Plusieurs parmi les personnes disparues et les victimes de disparitions forcées avaient moins de 18 ans.
Wajih Zahalan
Une chaussure dans un immeuble abandonné à Bhamdoun, à l’est de Beyrouth, qui faisait office de centre de détention durant la guerre civile libanaise de 1975-1990. En 1982, une pile de passeports appartenant à des personnes kidnappées par une milice libanaise a été trouvée à l’intérieur du bâtiment. Parmi ces documents, le passeport de Wajih Zahalan, retrouvé un mois après son enlèvement en 1982.

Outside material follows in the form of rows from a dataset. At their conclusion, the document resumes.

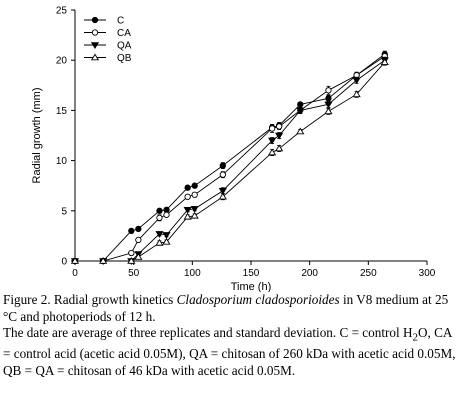 This screenshot has height=420, width=462. Describe the element at coordinates (90, 300) in the screenshot. I see `caption-title-prefix: Figure 2. Radial growth kinetics` at that location.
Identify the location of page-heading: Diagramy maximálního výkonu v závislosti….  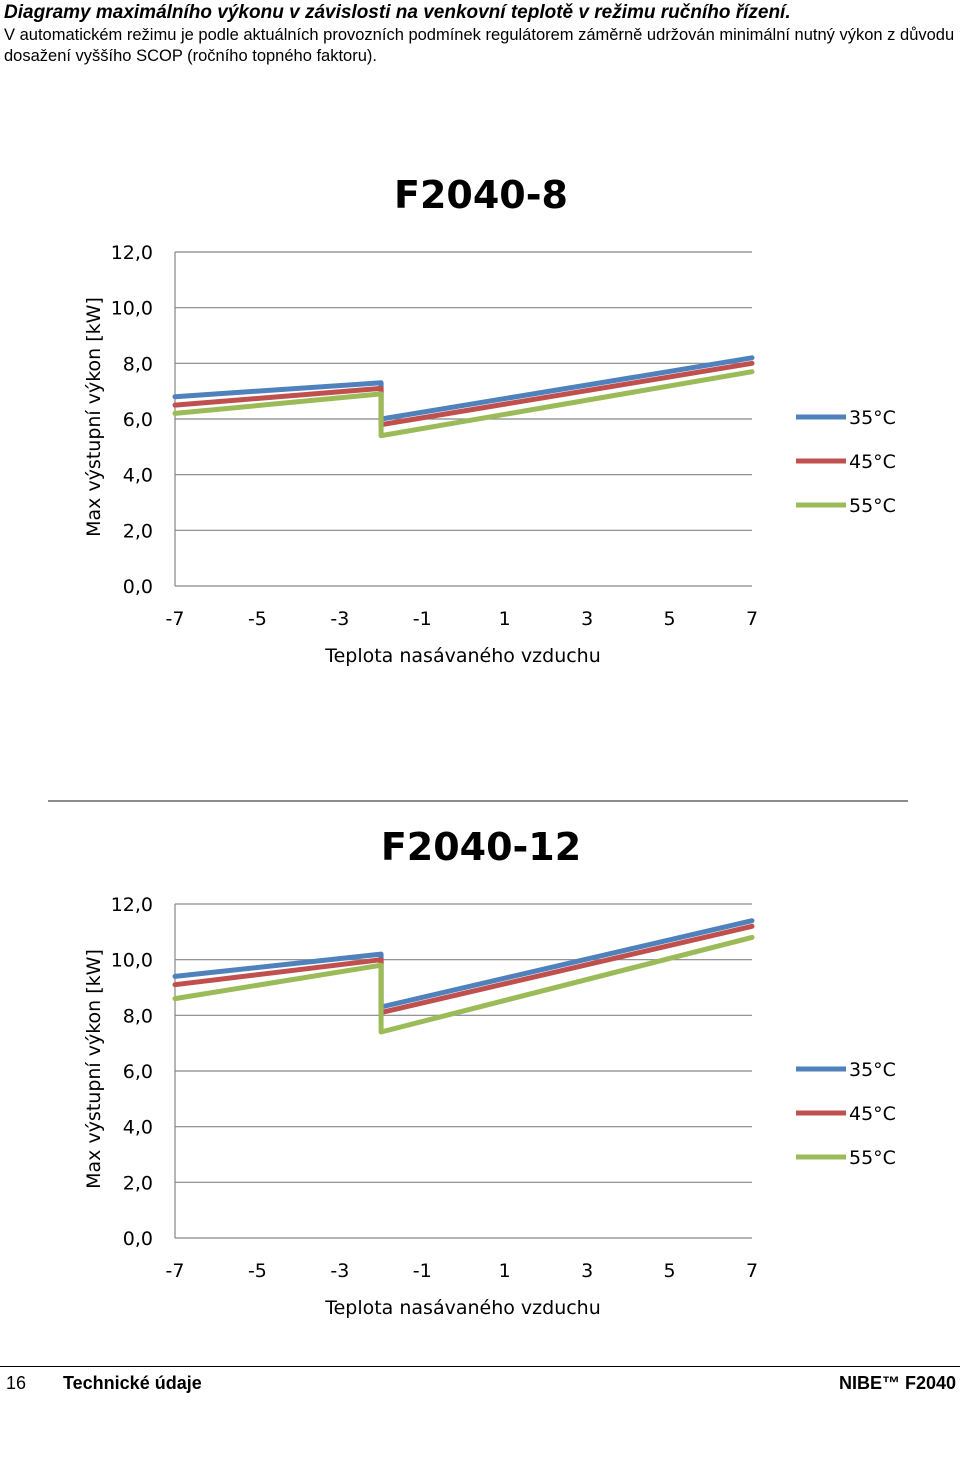
(398, 12).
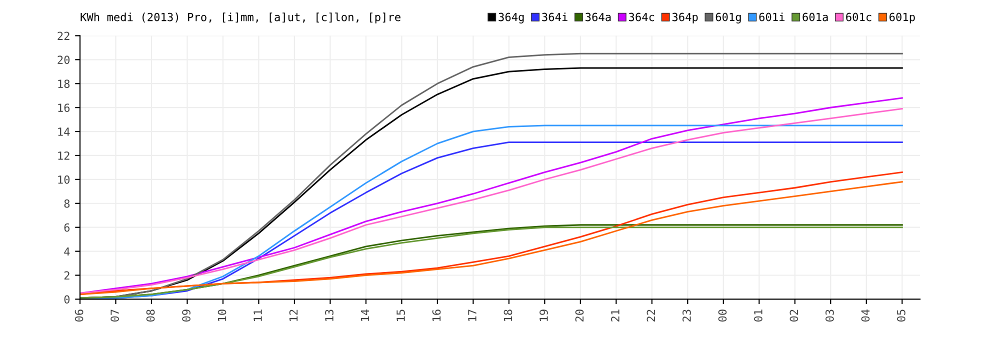 This screenshot has width=1000, height=340. What do you see at coordinates (511, 18) in the screenshot?
I see `legend-label: 364g` at bounding box center [511, 18].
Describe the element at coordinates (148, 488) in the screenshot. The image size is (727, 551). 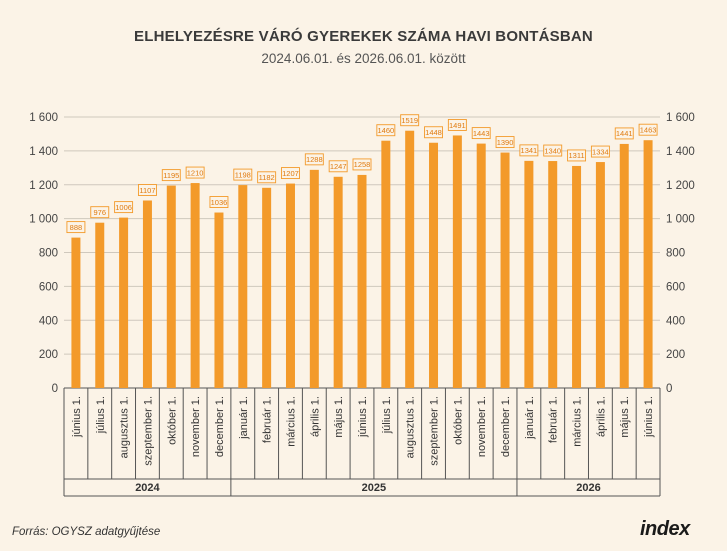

Wajih était sorti de son domicile, à Aley, en un jour pluvieux, très tôt le matin, pour se rendre à son travail, dans la Békaa. Il se trouvait en compagnie d’un collègue de travail. Ce matin-là, il était parti sans réveiller ses quatre enfants. Il ne leur a jamais dit au revoir. Quelques jours plus tard, un ami de la famille a appris que les deux hommes ont été arrêtés en chemin et enlevés de force. Wajih avait 38 ans.
Quand ils ont retrouvé son passeport, sa photo était enlevée, mais son nom et d’autres informations étaient conservés.
En 2014, Ayman, le fils de Wajih, est entré dans l’immeuble pour la première fois après l’enlèvement de son père. Il a commencé à chercher des écritures sur le mur, espérant trouver un message de son père. Il n’a rien trouvé.